John Bryson is Professor of Enterprise and Economic Geography at the University of Birmingham. He is an internationally recognised scholar who has made significant contributions to understanding and explaining the complex ways in which economic activities are organized through space and in place. Recently, he has made major contributions to understanding the functional economic geographies of city regions by exploring the dynamics of economic activities located in large and small towns.

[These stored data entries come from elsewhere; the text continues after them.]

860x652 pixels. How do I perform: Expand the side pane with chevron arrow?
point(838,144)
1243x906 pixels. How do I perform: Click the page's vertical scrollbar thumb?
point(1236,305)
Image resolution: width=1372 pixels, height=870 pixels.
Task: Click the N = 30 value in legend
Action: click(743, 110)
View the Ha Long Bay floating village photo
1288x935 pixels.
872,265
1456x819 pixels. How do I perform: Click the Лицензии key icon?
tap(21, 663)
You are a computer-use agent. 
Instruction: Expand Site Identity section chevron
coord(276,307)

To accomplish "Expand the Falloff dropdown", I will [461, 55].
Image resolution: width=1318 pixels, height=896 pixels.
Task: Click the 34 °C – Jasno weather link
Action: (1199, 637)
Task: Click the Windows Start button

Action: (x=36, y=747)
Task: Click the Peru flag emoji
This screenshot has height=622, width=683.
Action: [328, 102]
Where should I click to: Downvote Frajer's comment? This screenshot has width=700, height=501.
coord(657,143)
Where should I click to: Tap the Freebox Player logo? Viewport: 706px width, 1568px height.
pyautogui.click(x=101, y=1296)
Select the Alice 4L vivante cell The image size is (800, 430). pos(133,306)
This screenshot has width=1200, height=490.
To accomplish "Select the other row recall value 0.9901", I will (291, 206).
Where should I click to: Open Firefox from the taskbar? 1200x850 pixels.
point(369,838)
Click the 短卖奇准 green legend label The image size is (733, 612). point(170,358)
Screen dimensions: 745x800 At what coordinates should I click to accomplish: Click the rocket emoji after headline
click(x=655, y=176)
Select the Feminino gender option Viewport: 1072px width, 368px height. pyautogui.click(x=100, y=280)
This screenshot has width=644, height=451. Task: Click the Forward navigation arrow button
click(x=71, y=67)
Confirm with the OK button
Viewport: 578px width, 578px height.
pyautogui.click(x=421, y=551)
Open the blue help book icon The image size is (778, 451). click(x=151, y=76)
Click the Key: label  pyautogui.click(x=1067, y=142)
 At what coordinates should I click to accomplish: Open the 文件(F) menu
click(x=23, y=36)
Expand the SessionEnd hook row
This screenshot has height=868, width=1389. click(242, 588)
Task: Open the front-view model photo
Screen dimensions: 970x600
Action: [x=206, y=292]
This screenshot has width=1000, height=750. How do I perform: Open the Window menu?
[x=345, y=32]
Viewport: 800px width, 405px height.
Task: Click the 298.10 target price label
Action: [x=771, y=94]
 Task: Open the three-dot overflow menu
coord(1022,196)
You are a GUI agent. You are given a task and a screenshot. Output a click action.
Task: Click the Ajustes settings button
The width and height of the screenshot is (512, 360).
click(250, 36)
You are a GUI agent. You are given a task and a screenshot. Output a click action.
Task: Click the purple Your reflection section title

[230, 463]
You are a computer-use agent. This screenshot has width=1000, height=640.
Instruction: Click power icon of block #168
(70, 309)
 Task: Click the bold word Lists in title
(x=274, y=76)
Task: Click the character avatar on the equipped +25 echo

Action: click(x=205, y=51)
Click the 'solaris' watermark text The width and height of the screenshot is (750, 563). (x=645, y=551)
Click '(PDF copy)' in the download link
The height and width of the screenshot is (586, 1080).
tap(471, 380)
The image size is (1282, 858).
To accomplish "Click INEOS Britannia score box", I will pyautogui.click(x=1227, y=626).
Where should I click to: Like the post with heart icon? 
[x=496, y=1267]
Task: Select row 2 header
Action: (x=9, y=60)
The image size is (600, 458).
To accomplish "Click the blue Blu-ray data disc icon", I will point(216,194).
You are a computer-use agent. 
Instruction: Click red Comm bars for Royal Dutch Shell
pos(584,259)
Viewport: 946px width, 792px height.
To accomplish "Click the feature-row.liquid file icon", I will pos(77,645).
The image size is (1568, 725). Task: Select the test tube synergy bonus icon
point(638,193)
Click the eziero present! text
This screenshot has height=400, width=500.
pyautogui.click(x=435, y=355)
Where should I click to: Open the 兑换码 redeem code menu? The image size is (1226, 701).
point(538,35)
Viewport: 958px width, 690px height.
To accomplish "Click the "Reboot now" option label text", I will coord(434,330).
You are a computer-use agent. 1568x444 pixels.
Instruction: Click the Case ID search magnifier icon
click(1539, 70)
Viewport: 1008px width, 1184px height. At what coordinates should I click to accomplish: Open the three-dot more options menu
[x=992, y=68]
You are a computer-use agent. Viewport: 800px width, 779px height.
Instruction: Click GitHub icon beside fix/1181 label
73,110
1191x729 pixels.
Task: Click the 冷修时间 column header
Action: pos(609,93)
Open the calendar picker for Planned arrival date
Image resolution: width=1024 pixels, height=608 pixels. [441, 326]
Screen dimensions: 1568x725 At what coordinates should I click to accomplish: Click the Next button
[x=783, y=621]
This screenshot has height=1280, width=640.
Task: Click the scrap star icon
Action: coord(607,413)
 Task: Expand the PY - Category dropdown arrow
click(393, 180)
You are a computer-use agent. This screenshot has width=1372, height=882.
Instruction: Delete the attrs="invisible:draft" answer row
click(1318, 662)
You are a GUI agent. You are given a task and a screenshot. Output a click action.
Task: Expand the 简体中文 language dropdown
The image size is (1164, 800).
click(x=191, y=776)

Repatriation or Reshoring of Manufacturing to the U.S. and UK:
Modular Theory-Building, Dynamics and Global Production Networks or From Here to There and Back Again
Vida Vanchan, Rachel Mulhall, and John R. Bryson
ABSTRACT
There are three contrasting approaches to understanding the geography of production. The first approach emphasizes the importance of local agglomerations, the second intrafirm mechanisms, whilst the third highlights global relationships or GPN or GVC. These explanations are partial, but complementary. This paper explores the restructuring of global production with a focus on the reshoring or repatriation of manufacturing production to the US and UK. Our intention is to identify the drivers behind reshoring as the first stage towards developing a dynamic conceptual framework for understanding the global organization of production. Reshoring needs to be conceptualized by drawing upon and combining approaches developed in GPN with micro-approaches to understanding firms including the development of a geography of production tasks. The study is based on a theoretical mapping to inform an empirical analysis of reshoring in both countries to identify and conceptualize the quantitative and qualitative causal drivers behind this process. The evidence suggests that reshoring is sector-dependent and is mainly driven by manufacturers’ cost-management and quality strategies combined with the importance of manufacturing products close to market. This involves a ‘total manufacturing cost analysis’ (TMC) in which access to a set of tangible and intangible inputs are key drivers behind dynamics of GPN.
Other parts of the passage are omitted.